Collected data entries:
-- -- --

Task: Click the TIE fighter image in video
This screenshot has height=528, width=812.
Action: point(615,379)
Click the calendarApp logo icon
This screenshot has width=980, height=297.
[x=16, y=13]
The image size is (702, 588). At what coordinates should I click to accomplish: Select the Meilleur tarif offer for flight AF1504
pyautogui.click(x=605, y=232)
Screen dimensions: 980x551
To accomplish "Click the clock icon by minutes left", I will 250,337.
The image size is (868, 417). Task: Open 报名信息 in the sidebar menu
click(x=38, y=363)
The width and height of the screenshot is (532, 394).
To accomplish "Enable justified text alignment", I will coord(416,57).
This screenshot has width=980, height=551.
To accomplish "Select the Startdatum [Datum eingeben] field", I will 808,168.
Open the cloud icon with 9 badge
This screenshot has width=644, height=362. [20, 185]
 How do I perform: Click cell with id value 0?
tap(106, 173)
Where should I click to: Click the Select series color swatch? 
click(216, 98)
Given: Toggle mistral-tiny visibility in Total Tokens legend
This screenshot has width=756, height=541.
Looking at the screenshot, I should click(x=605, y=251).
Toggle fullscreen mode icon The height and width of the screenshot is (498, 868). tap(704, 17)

-- -- --

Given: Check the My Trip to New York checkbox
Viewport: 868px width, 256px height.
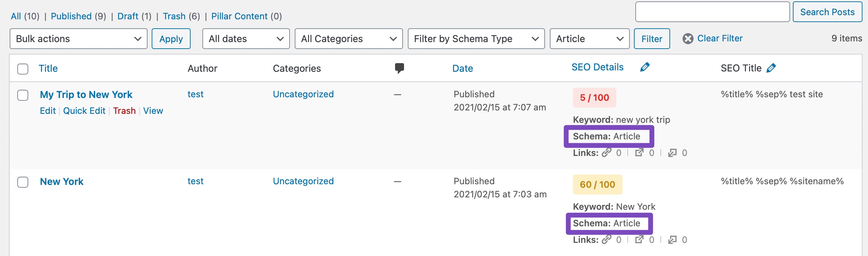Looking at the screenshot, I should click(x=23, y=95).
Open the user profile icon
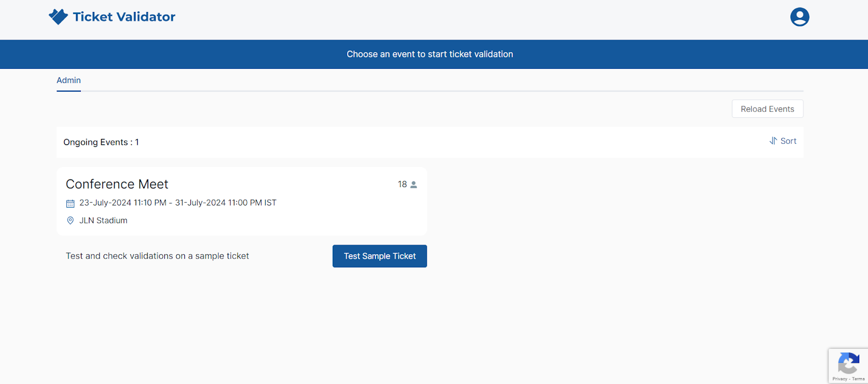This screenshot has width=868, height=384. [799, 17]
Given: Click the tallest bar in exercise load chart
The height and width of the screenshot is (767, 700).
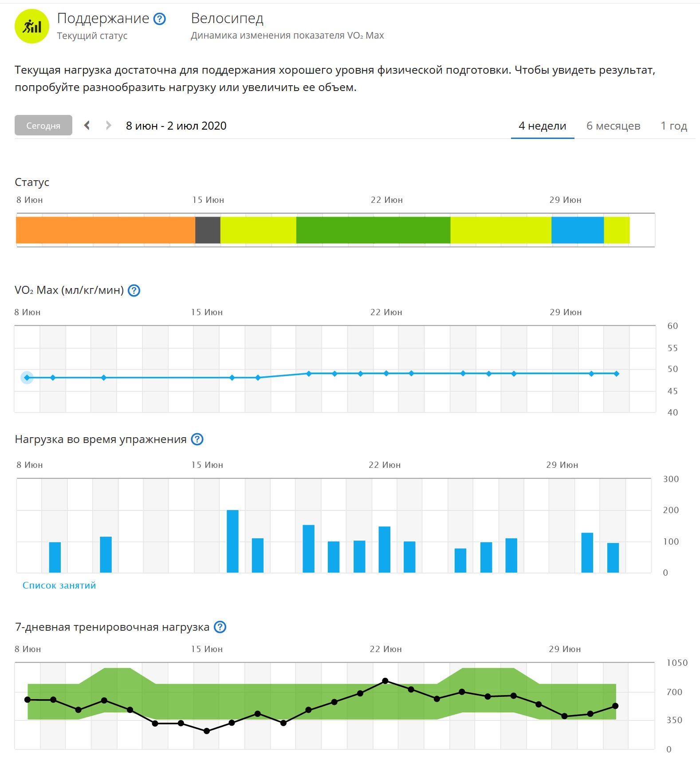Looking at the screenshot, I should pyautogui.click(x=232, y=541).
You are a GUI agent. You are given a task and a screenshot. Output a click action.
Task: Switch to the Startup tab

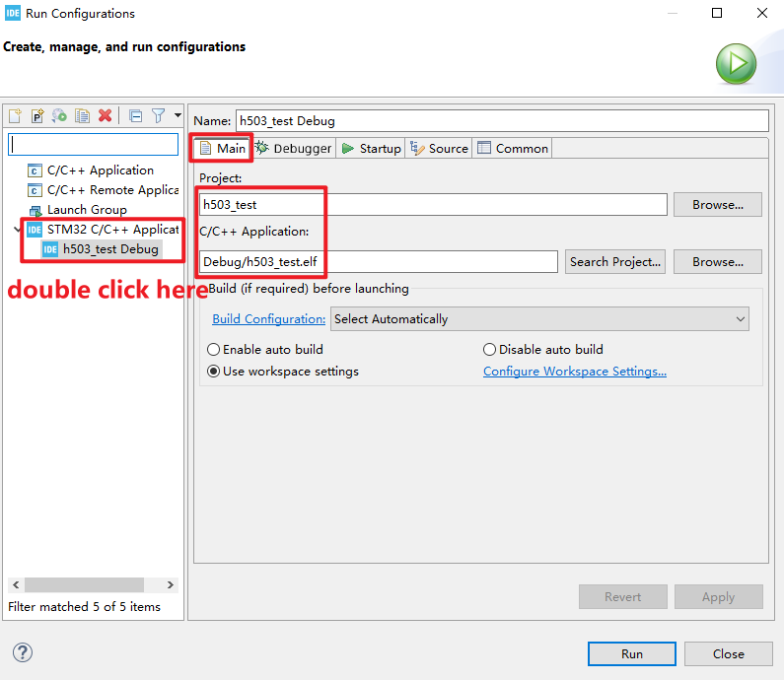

-- -- --

**Task prompt**. Send back an exact copy of only the lines from the line with "How do I perform: Click" up to and including the line with "Toggle fullscreen mode" in the data above.

**Your solution**.
 How do I perform: Click cell with id value 0?
tap(106, 173)
Where should I click to: Click the Select series color swatch? 
click(216, 98)
Given: Toggle mistral-tiny visibility in Total Tokens legend
This screenshot has width=756, height=541.
Looking at the screenshot, I should click(x=605, y=251).
Toggle fullscreen mode icon The height and width of the screenshot is (498, 868). tap(704, 17)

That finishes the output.